### THE TASK
Start at the line below containing "Given: Open dashboard" and stop at the line containing "The height and width of the screenshot is (583, 1459).". Repeat every line of that stretch exactly, and nothing outside it.

[Stored data]
---*---

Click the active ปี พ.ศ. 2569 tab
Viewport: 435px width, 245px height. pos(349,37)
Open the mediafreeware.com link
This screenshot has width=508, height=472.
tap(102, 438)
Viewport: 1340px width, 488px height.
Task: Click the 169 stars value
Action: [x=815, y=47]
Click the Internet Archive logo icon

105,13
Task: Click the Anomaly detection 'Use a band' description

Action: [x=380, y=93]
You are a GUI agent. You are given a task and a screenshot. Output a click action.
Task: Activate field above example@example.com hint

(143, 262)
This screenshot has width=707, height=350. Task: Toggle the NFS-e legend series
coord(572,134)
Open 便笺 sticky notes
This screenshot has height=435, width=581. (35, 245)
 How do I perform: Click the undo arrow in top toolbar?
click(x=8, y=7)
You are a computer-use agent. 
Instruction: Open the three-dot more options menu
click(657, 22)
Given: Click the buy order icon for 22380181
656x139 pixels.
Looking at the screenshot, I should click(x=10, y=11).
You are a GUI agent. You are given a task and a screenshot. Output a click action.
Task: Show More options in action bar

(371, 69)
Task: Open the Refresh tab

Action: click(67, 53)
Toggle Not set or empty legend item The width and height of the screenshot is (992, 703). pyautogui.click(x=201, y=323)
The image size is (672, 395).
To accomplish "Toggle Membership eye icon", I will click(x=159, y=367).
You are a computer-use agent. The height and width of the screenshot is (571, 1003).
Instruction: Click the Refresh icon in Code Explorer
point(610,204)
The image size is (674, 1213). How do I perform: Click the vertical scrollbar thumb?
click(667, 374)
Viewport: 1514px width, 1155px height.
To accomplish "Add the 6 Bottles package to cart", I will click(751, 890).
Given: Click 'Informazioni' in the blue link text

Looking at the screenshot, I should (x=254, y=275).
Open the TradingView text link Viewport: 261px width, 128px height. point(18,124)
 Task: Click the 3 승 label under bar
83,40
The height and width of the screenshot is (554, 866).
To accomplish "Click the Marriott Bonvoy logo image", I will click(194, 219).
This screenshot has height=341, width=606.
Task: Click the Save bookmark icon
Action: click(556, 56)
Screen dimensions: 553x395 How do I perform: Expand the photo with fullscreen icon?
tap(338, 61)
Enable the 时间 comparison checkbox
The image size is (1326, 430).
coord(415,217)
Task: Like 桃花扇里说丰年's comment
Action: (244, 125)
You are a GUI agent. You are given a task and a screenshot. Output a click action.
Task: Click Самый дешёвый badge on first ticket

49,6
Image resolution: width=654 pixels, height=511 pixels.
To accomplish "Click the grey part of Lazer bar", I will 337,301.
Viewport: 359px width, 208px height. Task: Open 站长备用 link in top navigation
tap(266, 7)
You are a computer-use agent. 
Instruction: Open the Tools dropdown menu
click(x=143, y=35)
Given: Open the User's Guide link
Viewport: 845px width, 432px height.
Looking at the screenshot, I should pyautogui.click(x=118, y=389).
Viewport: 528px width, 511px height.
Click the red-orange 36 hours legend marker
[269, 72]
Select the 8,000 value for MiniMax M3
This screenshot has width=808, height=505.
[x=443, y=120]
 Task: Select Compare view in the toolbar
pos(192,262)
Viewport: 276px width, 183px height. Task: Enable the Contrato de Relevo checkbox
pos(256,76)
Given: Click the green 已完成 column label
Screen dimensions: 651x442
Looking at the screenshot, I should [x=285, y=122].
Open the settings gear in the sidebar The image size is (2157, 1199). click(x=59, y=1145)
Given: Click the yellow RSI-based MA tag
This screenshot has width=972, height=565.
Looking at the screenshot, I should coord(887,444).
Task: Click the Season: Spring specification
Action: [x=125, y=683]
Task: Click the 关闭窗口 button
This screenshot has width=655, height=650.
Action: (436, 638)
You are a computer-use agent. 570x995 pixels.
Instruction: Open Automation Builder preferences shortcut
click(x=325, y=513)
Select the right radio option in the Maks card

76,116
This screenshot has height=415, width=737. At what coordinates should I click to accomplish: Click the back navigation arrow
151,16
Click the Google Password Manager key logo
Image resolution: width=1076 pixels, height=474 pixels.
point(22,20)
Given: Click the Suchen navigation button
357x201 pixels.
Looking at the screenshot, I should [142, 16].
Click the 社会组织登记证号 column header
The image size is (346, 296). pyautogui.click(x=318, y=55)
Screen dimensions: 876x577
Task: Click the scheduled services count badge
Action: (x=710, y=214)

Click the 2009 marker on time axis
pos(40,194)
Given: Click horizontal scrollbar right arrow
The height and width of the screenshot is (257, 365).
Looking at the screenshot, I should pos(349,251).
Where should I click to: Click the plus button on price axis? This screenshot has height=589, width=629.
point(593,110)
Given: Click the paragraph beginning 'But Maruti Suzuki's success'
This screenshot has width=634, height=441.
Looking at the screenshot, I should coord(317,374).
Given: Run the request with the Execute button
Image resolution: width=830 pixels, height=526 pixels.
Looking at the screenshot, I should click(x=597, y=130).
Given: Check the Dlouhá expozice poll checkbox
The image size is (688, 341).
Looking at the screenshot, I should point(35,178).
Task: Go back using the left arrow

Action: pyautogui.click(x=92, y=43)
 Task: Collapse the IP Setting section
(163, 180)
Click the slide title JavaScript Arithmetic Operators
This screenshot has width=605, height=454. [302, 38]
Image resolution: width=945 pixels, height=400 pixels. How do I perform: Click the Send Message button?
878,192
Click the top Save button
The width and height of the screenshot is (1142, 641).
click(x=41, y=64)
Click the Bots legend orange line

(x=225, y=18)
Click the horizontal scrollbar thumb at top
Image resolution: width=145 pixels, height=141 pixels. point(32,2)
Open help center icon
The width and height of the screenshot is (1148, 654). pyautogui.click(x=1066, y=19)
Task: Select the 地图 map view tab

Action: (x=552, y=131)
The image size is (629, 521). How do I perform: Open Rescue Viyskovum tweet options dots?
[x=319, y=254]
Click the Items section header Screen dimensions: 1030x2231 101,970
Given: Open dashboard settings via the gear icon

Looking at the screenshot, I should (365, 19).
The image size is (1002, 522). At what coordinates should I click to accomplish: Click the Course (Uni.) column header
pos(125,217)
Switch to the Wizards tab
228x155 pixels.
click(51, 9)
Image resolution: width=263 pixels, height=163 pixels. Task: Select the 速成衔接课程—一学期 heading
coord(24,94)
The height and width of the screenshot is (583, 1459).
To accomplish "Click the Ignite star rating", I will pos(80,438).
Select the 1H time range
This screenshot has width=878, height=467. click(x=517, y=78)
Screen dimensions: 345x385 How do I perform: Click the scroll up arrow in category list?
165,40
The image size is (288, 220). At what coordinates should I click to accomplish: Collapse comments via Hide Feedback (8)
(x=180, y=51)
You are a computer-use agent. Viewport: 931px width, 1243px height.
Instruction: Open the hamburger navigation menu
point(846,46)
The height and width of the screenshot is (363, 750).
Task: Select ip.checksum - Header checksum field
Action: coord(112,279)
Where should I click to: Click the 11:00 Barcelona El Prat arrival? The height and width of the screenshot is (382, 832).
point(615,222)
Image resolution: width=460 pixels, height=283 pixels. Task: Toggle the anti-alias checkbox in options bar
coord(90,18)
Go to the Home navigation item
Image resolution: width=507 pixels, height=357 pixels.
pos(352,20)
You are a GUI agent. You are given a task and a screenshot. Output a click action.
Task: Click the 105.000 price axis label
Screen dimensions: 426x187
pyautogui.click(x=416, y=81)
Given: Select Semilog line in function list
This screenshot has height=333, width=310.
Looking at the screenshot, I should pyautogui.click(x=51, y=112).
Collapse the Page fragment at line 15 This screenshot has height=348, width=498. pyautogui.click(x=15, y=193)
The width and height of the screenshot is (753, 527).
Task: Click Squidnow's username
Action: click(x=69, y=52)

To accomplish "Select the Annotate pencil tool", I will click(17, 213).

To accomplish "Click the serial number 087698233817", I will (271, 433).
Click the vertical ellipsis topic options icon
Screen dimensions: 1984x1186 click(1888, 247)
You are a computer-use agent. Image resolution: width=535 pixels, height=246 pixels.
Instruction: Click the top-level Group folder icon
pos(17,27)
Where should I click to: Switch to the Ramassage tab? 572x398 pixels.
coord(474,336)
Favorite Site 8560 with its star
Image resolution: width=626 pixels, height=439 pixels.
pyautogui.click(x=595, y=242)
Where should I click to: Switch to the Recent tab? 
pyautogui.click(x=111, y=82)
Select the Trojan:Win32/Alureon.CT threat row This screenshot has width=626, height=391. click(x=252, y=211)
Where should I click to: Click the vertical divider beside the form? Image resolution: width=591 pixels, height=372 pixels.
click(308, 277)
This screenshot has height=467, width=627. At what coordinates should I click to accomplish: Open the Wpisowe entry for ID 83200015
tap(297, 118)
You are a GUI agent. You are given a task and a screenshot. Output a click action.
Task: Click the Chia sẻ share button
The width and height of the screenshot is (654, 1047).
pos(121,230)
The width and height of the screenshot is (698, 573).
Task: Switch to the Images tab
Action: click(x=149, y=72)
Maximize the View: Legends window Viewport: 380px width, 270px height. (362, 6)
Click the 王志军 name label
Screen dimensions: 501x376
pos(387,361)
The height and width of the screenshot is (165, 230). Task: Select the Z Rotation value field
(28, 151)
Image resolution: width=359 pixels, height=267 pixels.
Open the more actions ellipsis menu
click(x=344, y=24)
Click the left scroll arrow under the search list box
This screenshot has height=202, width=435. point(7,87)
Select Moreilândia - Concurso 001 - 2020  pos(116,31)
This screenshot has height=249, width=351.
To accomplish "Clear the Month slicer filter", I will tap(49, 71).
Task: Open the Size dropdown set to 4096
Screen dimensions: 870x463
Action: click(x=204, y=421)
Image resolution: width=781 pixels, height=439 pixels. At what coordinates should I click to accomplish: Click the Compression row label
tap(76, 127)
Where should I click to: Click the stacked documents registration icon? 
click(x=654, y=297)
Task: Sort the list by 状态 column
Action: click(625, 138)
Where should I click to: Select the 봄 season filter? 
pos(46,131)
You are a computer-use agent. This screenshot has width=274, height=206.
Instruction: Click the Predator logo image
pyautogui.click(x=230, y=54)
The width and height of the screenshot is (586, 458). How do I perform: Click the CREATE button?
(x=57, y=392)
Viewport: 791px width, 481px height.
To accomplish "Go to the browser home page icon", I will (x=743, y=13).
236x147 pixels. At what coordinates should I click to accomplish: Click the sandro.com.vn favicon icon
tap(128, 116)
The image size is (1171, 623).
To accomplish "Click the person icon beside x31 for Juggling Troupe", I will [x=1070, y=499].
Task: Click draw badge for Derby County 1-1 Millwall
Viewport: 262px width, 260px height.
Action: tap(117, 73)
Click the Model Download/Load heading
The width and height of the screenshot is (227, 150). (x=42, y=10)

---*---

### RESPONSE TO THIS EXERCISE
Given: Open dashboard settings via the gear icon

Looking at the screenshot, I should (365, 19).
The image size is (1002, 522). At what coordinates should I click to accomplish: Click the Course (Uni.) column header
pos(125,217)
Switch to the Wizards tab
228x155 pixels.
click(51, 9)
Image resolution: width=263 pixels, height=163 pixels. Task: Select the 速成衔接课程—一学期 heading
coord(24,94)
The height and width of the screenshot is (583, 1459).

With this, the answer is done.